Reading passage:
◇ ◇ ◇ ◇

Stefan Groschupf wrote:
I already suggested to add a kind of timeout mechanism here and had
done this for my installation,
however the patch  suggestion was rejected since it was a 'non
reproducible' problem.

Stefan, do you refer to NUTCH-233?

No:
http://mail-archives.apache.org/mod_mbox/lucene-nutch-dev/200603.mbox/ [EMAIL PROTECTED]

I don't think that's why it was rejected. Spawning an extra thread for every url and every rule is pretty crude. Hadoop should indeed have a better mechanism to handle this sort of thing, but there's no reason we cannot also first fix this in the fetcher.

Perhaps we could enhance the logic of the loop at Fetcher.java:320. Currently this exits the fetcher when all threads exceed a timeout. Instead it could kill any thread that exceeds the timeout, and restart a new thread to replace it. So instead of just keeping a count of fetcher threads, we could maintain a table of all running fetcher threads, each with a lastRequestStart time, rather than a global lastRequestStart. Then, in this loop, we can check to see if any thread has exceeded the maximum timeout, and, if it has, kill it and start a new thread. When no urls remain, threads will exit and remove themselves from the set of threads, so the loop can exit as it does now, when there are no more running fetcher threads. Does this make sense? It would prevent all sorts thread hangs, not just in regexes.

◇ ◇ ◇ ◇

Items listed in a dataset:
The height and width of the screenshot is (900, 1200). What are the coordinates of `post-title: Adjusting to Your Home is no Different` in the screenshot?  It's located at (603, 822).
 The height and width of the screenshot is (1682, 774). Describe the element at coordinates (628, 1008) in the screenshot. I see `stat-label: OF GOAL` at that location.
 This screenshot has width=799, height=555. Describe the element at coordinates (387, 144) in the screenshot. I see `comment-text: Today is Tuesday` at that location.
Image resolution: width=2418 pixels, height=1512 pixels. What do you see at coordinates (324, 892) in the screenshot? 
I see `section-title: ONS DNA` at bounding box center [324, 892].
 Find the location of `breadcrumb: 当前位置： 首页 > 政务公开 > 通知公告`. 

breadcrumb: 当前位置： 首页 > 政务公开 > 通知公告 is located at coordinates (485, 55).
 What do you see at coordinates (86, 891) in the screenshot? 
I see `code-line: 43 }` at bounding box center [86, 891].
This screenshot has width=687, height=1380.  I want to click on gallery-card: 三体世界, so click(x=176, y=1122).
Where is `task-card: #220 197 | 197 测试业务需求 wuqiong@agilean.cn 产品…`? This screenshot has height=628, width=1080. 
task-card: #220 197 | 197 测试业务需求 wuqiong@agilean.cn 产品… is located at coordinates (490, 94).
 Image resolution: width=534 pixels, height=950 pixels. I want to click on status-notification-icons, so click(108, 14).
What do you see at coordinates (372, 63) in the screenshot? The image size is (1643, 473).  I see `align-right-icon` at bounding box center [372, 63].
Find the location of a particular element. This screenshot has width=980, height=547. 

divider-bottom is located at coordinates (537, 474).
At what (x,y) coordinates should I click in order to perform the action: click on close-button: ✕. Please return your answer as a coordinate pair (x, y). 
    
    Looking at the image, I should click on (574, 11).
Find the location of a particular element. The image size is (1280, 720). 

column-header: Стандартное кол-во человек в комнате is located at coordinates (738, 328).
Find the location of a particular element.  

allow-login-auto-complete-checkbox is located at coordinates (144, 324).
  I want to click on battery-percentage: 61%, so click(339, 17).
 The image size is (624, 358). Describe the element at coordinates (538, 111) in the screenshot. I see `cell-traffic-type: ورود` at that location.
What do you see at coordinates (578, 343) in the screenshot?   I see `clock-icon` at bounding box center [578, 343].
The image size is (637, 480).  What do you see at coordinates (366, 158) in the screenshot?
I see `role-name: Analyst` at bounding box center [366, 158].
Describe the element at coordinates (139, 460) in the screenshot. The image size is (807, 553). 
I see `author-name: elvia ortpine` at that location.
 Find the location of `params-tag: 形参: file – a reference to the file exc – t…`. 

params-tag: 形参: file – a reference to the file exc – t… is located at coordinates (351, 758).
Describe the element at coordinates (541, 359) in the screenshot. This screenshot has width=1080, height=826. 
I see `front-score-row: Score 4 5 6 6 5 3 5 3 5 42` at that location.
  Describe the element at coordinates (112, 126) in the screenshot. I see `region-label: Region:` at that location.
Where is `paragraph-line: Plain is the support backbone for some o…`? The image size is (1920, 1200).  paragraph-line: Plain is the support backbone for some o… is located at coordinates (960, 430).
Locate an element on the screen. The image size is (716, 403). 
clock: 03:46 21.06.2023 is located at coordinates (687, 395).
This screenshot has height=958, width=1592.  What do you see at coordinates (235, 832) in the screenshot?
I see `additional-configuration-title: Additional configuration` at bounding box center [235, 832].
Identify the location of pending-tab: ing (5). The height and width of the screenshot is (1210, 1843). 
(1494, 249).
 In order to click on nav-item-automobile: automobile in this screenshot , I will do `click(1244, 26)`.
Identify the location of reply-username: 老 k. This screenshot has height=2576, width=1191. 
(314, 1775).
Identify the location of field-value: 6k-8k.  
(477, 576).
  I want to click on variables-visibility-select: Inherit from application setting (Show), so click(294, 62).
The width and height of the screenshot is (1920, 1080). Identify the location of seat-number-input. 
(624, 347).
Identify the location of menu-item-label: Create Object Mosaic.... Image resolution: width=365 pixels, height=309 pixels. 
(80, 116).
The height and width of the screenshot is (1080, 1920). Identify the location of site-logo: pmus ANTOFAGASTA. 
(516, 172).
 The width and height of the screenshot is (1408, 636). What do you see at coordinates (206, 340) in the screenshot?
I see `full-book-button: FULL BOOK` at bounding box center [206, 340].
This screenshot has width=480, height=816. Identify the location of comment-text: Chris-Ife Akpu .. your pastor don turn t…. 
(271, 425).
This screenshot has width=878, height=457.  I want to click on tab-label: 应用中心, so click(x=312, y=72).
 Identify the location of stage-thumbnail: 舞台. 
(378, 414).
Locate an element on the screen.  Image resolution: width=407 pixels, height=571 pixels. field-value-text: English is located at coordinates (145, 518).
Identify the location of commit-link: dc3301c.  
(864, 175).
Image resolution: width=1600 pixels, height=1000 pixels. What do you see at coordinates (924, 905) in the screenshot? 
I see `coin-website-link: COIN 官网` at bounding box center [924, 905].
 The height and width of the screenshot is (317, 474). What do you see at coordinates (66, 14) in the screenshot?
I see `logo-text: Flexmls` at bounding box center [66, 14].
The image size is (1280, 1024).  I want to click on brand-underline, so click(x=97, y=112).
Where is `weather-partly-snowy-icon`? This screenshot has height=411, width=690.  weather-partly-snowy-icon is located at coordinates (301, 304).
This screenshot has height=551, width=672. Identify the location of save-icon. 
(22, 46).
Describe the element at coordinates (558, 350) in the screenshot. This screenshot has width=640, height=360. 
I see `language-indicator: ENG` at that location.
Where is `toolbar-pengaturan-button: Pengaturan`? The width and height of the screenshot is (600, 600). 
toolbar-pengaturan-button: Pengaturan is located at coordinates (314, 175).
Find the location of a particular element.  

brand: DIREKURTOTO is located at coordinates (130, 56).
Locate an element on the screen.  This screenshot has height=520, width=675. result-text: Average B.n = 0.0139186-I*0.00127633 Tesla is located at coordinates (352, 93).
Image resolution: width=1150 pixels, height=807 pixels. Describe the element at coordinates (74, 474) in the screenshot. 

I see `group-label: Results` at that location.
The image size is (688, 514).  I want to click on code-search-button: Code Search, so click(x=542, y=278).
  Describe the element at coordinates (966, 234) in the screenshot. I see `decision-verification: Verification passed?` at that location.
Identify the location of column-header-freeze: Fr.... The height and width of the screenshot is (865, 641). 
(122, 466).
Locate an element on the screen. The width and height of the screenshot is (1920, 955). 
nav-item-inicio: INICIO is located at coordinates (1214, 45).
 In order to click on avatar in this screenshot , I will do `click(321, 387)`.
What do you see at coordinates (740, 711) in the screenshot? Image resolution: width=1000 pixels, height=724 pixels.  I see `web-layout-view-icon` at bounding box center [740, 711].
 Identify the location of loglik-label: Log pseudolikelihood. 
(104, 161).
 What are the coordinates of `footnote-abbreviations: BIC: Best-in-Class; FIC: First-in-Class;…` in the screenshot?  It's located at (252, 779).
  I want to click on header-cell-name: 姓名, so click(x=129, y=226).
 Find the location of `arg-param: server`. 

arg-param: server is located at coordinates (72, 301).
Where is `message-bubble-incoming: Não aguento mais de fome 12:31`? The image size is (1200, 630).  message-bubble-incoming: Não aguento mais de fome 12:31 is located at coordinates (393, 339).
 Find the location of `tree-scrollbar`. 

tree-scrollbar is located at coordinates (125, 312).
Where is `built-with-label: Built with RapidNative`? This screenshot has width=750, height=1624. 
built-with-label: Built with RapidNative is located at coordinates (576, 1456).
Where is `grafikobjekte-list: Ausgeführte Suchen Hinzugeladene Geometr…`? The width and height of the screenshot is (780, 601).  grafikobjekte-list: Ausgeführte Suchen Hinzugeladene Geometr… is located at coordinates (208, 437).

◇ ◇ ◇ ◇

What this task involves:
From the fetcher timeout message above, transcribe the part that opens with the words containing "Perhaps we could" and closes with "just in regexes.".

Solved exercise:
Perhaps we could enhance the logic of the loop at Fetcher.java:320. Currently this exits the fetcher when all threads exceed a timeout. Instead it could kill any thread that exceeds the timeout, and restart a new thread to replace it. So instead of just keeping a count of fetcher threads, we could maintain a table of all running fetcher threads, each with a lastRequestStart time, rather than a global lastRequestStart. Then, in this loop, we can check to see if any thread has exceeded the maximum timeout, and, if it has, kill it and start a new thread. When no urls remain, threads will exit and remove themselves from the set of threads, so the loop can exit as it does now, when there are no more running fetcher threads. Does this make sense? It would prevent all sorts thread hangs, not just in regexes.